**実施事項**
(1) 楽曲制作に関する抜粋のうち、「そうです。ブレストの時に堀さ」で始まり「のが素晴らしいんでしょうね。」で終わる部分を、一字一句変えずに書き写してください。
(2) 楽曲制作に関する抜粋によると、使われた42曲の内訳は既存曲と新曲がそれぞれ何曲ですか。
(3) 楽曲制作について語るインタビューの抜粋を、最後の文の後から書き継いでください。

**抜粋**
そうです。ブレストの時に堀さんは“こんなシーンには既存曲のあんな感じで〜”と作ってもらおうと考えていたと思うんだけど、“原盤を持っているから使えるものは使ってください”と。そのほうが不労所得というか、30曲、40曲作るより楽だし(笑)。というか、アルバムのクオリティーを持ったものを作るのって、他のこともちょっとやりながらになるからから、正直言って2年くらいかかるし、それだけに集中してやっても1年くらいはかかると思うんですよ。10曲作るにしてもなかなか大変ですからね。結果的に既存曲32曲と新曲10曲で42曲が使われているので…32曲が不労所得でした(笑)。

それは素晴らしい(笑)。それもそうですし、監督が欲しかった音楽がTEIさんの既存曲と合致したというのが素晴らしいんでしょうね。

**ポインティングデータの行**
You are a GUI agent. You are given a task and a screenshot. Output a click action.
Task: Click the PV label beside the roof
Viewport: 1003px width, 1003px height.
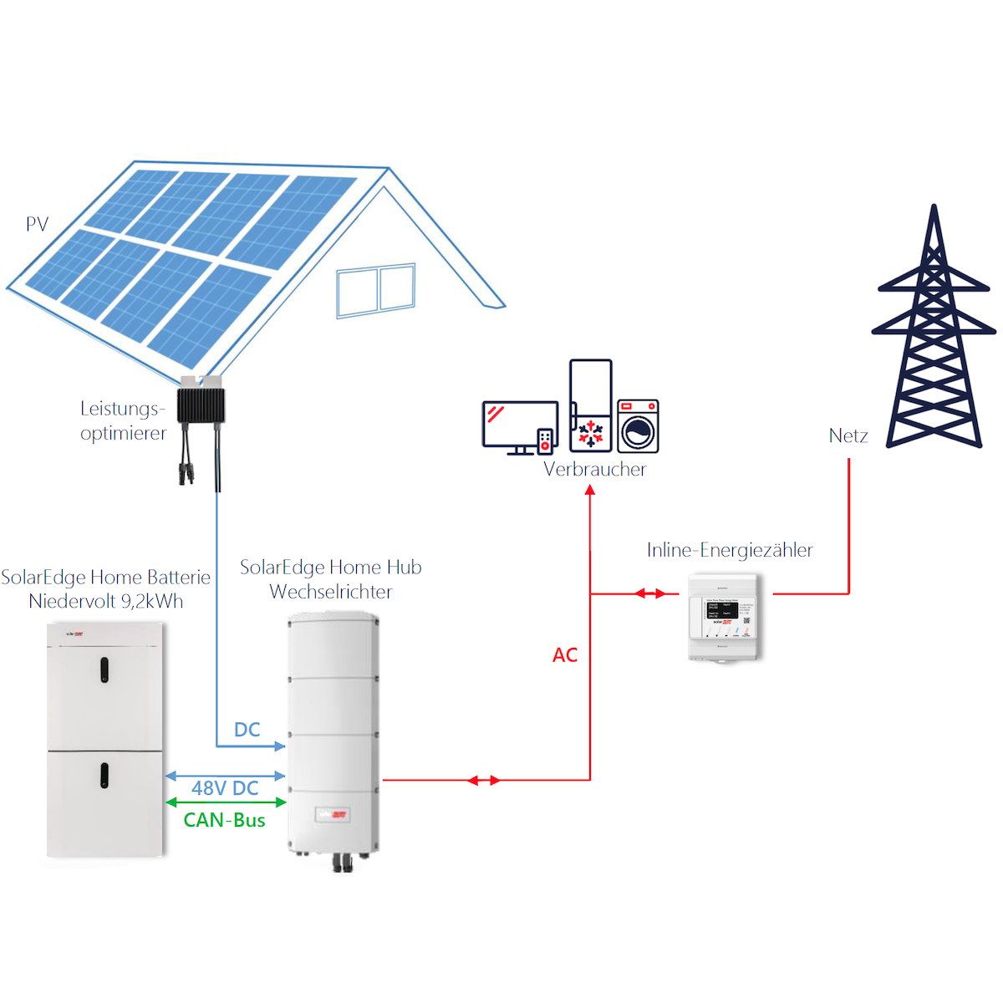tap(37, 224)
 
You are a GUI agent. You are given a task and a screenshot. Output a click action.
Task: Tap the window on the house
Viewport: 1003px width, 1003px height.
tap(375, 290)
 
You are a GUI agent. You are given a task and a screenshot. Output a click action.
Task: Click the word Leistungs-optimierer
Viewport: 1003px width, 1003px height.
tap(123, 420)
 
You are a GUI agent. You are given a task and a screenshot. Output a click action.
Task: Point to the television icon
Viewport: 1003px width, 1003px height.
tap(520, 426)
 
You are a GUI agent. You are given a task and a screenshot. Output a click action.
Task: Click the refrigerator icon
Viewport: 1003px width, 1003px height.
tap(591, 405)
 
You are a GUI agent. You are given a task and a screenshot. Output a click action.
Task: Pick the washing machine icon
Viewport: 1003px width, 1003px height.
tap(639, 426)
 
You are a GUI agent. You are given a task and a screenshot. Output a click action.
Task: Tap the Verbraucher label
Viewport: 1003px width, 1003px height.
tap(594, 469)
--
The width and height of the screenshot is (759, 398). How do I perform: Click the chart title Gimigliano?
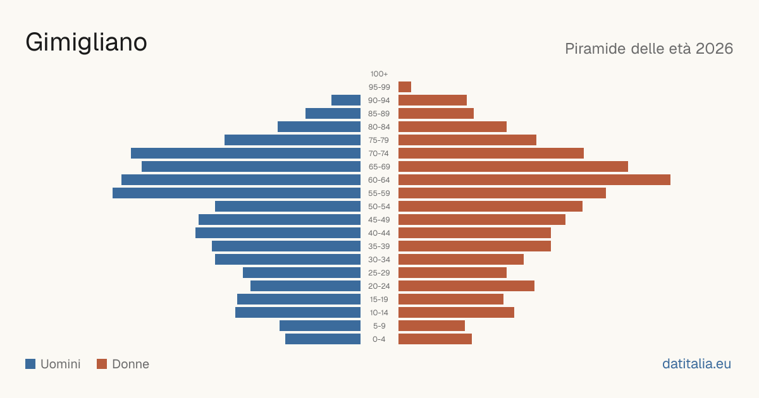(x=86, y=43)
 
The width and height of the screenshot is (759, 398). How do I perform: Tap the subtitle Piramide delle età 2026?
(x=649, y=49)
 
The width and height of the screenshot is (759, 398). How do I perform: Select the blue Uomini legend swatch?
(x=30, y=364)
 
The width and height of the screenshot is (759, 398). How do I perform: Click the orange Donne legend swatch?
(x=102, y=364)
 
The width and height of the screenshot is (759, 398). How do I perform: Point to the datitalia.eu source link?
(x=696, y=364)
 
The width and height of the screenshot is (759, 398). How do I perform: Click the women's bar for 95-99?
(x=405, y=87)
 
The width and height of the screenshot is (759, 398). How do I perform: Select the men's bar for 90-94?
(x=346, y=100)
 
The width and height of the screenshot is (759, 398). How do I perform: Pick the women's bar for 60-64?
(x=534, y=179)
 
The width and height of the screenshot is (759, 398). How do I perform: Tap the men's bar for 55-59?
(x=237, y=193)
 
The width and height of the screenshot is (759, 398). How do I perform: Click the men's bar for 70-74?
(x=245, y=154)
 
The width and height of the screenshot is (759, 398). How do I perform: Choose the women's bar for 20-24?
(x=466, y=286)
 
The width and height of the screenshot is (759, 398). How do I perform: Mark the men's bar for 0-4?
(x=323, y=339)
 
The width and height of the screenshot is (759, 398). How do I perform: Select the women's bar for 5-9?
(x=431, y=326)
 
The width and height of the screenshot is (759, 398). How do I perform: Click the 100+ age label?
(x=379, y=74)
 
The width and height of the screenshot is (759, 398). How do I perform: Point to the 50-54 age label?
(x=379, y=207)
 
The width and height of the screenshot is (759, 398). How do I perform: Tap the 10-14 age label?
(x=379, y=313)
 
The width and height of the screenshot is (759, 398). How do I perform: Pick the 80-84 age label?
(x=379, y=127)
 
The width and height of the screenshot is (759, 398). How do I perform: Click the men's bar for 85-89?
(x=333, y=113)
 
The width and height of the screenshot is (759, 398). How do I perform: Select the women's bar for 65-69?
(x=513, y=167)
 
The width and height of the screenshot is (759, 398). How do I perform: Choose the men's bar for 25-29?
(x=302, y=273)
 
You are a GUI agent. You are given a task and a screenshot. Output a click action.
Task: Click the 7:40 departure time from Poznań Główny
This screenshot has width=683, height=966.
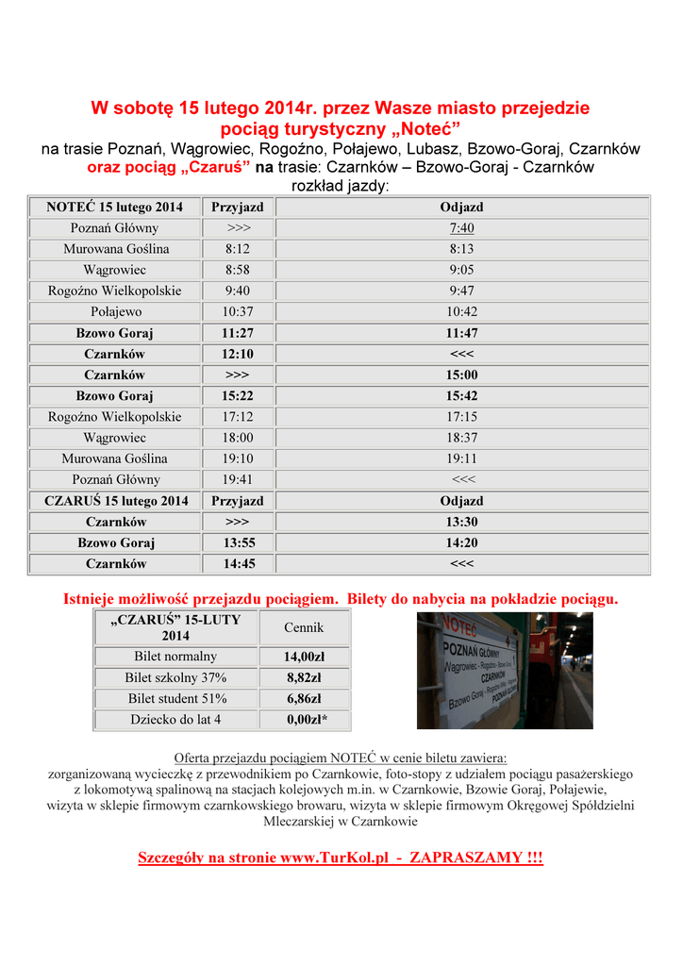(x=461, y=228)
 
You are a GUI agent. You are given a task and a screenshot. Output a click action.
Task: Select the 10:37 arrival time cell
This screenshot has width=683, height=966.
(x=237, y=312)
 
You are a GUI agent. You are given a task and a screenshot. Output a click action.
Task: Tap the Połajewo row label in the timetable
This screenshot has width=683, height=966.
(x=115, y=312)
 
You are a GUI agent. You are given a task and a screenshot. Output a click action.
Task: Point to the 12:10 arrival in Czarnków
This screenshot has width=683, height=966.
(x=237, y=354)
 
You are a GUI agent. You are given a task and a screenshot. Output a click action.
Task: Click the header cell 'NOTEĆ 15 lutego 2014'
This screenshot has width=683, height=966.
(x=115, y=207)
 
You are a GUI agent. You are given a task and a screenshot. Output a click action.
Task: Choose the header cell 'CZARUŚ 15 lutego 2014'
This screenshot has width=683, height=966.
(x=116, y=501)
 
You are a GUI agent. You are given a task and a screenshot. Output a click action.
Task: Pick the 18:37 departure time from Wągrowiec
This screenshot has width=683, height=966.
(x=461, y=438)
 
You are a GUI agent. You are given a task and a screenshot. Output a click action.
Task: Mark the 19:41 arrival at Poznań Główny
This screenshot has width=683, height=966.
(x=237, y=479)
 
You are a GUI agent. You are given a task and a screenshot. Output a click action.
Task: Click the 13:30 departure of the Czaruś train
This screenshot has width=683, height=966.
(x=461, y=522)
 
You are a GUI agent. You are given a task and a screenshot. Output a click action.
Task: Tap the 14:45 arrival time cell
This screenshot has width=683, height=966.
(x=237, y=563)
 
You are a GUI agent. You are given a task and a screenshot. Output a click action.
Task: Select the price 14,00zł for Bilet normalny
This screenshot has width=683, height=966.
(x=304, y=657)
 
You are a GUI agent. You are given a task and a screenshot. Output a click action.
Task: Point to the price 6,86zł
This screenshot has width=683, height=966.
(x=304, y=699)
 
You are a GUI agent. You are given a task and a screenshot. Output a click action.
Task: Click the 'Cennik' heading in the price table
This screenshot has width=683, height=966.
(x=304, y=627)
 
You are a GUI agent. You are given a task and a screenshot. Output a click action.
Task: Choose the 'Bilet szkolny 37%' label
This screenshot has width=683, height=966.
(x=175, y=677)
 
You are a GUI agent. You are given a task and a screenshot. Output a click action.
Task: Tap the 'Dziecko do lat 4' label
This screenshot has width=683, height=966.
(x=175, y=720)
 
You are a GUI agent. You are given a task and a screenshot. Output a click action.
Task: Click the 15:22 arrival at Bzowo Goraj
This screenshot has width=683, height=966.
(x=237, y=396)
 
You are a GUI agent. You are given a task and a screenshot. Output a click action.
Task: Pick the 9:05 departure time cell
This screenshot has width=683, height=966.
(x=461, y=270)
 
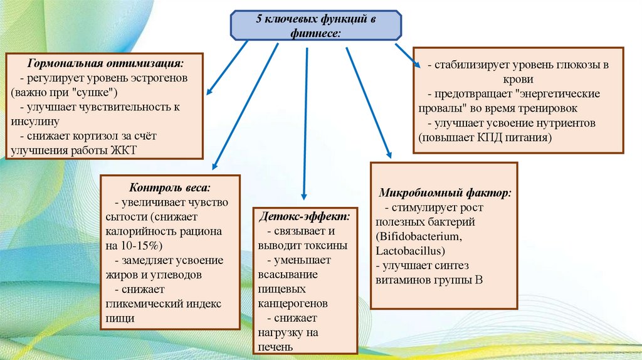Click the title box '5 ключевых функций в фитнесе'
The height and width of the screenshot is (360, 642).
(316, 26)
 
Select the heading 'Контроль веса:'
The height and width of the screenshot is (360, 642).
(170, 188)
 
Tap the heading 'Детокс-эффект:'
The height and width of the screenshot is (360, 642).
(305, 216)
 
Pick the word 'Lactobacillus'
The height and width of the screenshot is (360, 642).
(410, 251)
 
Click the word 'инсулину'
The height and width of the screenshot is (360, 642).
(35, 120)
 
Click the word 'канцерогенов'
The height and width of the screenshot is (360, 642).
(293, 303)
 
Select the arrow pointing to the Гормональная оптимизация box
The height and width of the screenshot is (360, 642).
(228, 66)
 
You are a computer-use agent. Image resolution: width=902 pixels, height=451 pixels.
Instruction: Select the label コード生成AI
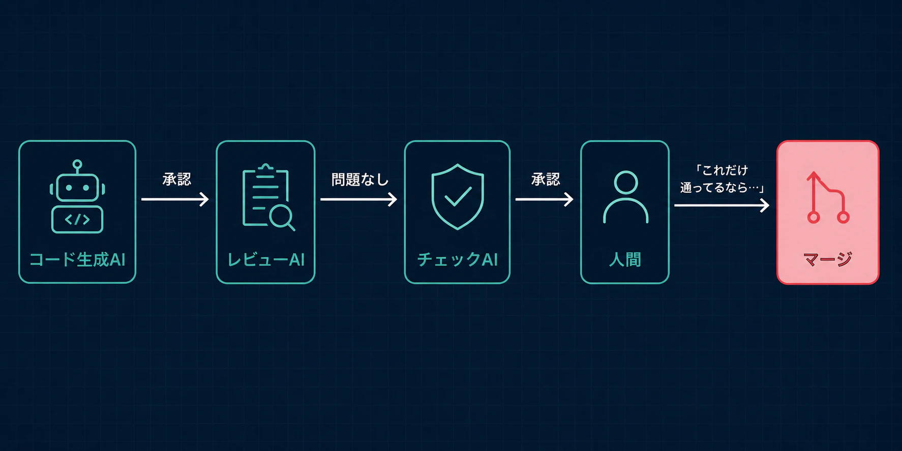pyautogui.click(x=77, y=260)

**各タスクの結果**
(1)
そうです。ブレストの時に堀さんは“こんなシーンには既存曲のあんな感じで〜”と作ってもらおうと考えていたと思うんだけど、“原盤を持っているから使えるものは使ってください”と。そのほうが不労所得というか、30曲、40曲作るより楽だし(笑)。というか、アルバムのクオリティーを持ったものを作るのって、他のこともちょっとやりながらになるからから、正直言って2年くらいかかるし、それだけに集中してやっても1年くらいはかかると思うんですよ。10曲作るにしてもなかなか大変ですからね。結果的に既存曲32曲と新曲10曲で42曲が使われているので…32曲が不労所得でした(笑)。

それは素晴らしい(笑)。それもそうですし、監督が欲しかった音楽がTEIさんの既存曲と合致したというのが素晴らしいんでしょうね。

(2) 既存曲が32曲、新曲が10曲です。

(3)
何でもかんでも泥棒のシーンや殺しのシーンで使われたらちょっと嫌ですけどね。まずそういうイメージで作っていないんで(笑)。でも、僕はそこを楽しんでいるというか。アーティストによっては“それは絶対にやってくれるな!”という人も多いと思うんですよ。“我が子が生まれた時の気持ちを曲にしているんだから、なぜ大泥棒が寝ているシーンで使うんだ!?”って言う人もいると思うんですね。だから、不労所得って冗談で言いましたけど…何て言うかな? ミュージックや作家の人たちってカラオケ印税があるじゃないですか。僕、ほとんどないんですよ。カラオケ向きの曲じゃないんで。ただ、全世界のテレビやラジオで、“さて、問題です”とかいう時にかかったりしているようで。日本以外だとヨーロッパが多かったり、自分が全然知らないエストニアとか、聞いたことがない国もあったり、いろんなところで使われているのは非常に嬉しいんですけど、どういうシーンで使われているのかは分からない…出産シーンなのか殺しのシーンなのか分からないんですけど、それはもう自分のアウト•オブ•コントロールじゃないですか。だから、いろんなシーンに使ってもらえるのはラッキーだと思っています。
TOWA TEI
アルバム『SUPER CROOKS (SOUNDTRACK FROM THE NETFLIX SERIES)』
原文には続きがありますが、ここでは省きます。